No prob! It looks like we were both kinda right. Lucas did indeed “split the story” and “stole the ending from the second half” …but he did both of these in the space of a single draft (the second full draft), so all the full drafts indeed end with a battle with the empire’s new battle station!
Honestly just leaving it to “Lucas made Vader Luke’s father because he wanted to go back and depict the cyborg father’s heroic sacrifice and the black knight’s turn to goodness from the original scripts” is actually a lot simpler to digest than having to explain the whole “expanded-then-recondensed-story” rigamarole, but that’s the process that got me to figure it out myself.

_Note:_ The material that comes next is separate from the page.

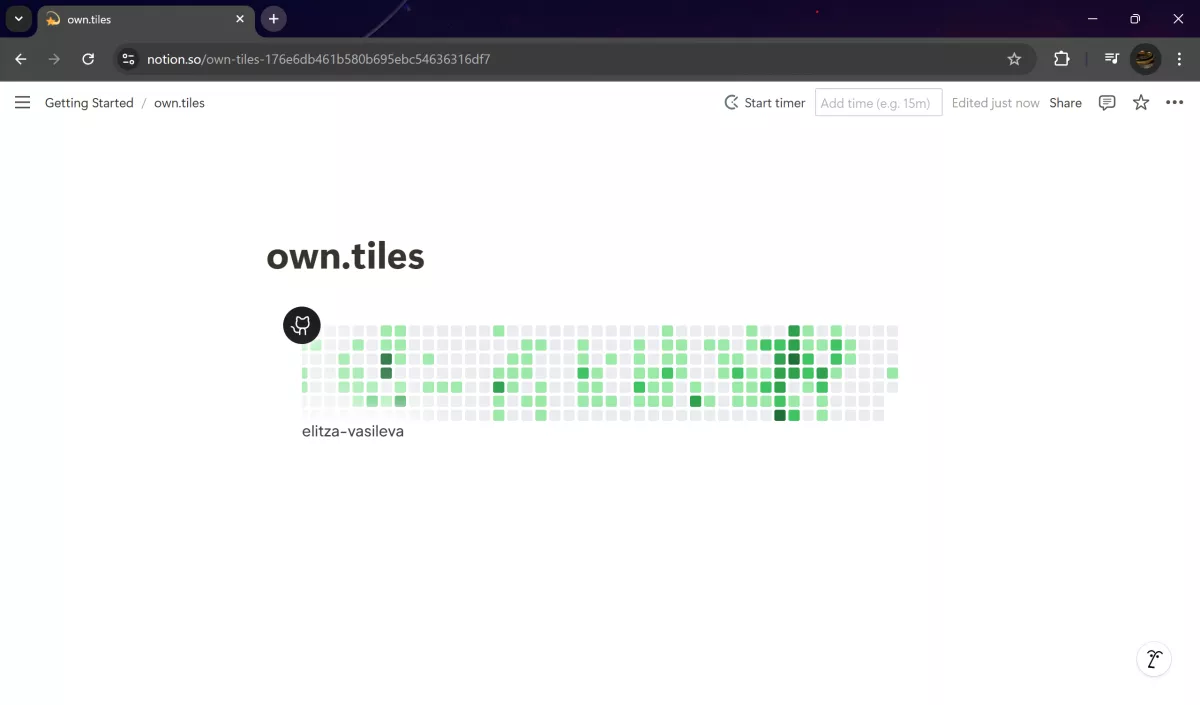Open the Notion sidebar with the hamburger icon
Image resolution: width=1200 pixels, height=705 pixels.
coord(22,102)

From “THE DEVELOPMENT OF STAR WARS AS SEEN THROUGH THE SCRIPTS BY GEORGE LUCAS” as archived at https://www.starwarz.com/starkiller/the-development-of-star-wars-as-seen-through-the-scripts-by-george-lucas/
Lucas had realized that his first screenplay would not fit into one movie, so he put a large part of the rough draft aside when writing the second. Since he now had material for three films, he decided that he would use the deleted parts if he ever got the opportunity to do any sequels.
This second draft took Lucas eight months to write. He had pared the previous screenplay, basically cutting it in half, but it still contained two movies; the rescue mission, and the battle of the Death Star: “I sort of tacked the air battle on, because it was the original impetus of the whole project.”
That’s very insightful. Interestingly, with the Second draft, a ‘sequel’ of sorts was hinted at, but it involved something other than Vader - since Vader is killed in the final (Death Star) battle at the end of this version, and Luke’s father is very much alive in this story (there is no Ben/Obi-Wan Kenobi character at this point). It seems that the Third draft is when things changed towards sort of a ‘proto’ Original Trilogy as we know it. This would of course continue through to the fourth draft (and beyond). In the Story Synopsis circa April or May of 1975, which came some time after the second draft but preceded the third, Luke has a lightsaber duel with Vader during the final space-station battle, and kills him (or maybe just ‘defeats’ him?). So that version of the story could possibly be said to be an even more ‘stand-alone’ story than even the final film (where Luke doesn’t doesn’t do any of the above, and those elements were largely saved for the sequel films).
I’ve got a thread going over at TheForce.net, where with a couple of exceptions, most of the posters there seem to only accept the ‘standard/orthodox/fan-view’ of the origins of the Father Vader plotline.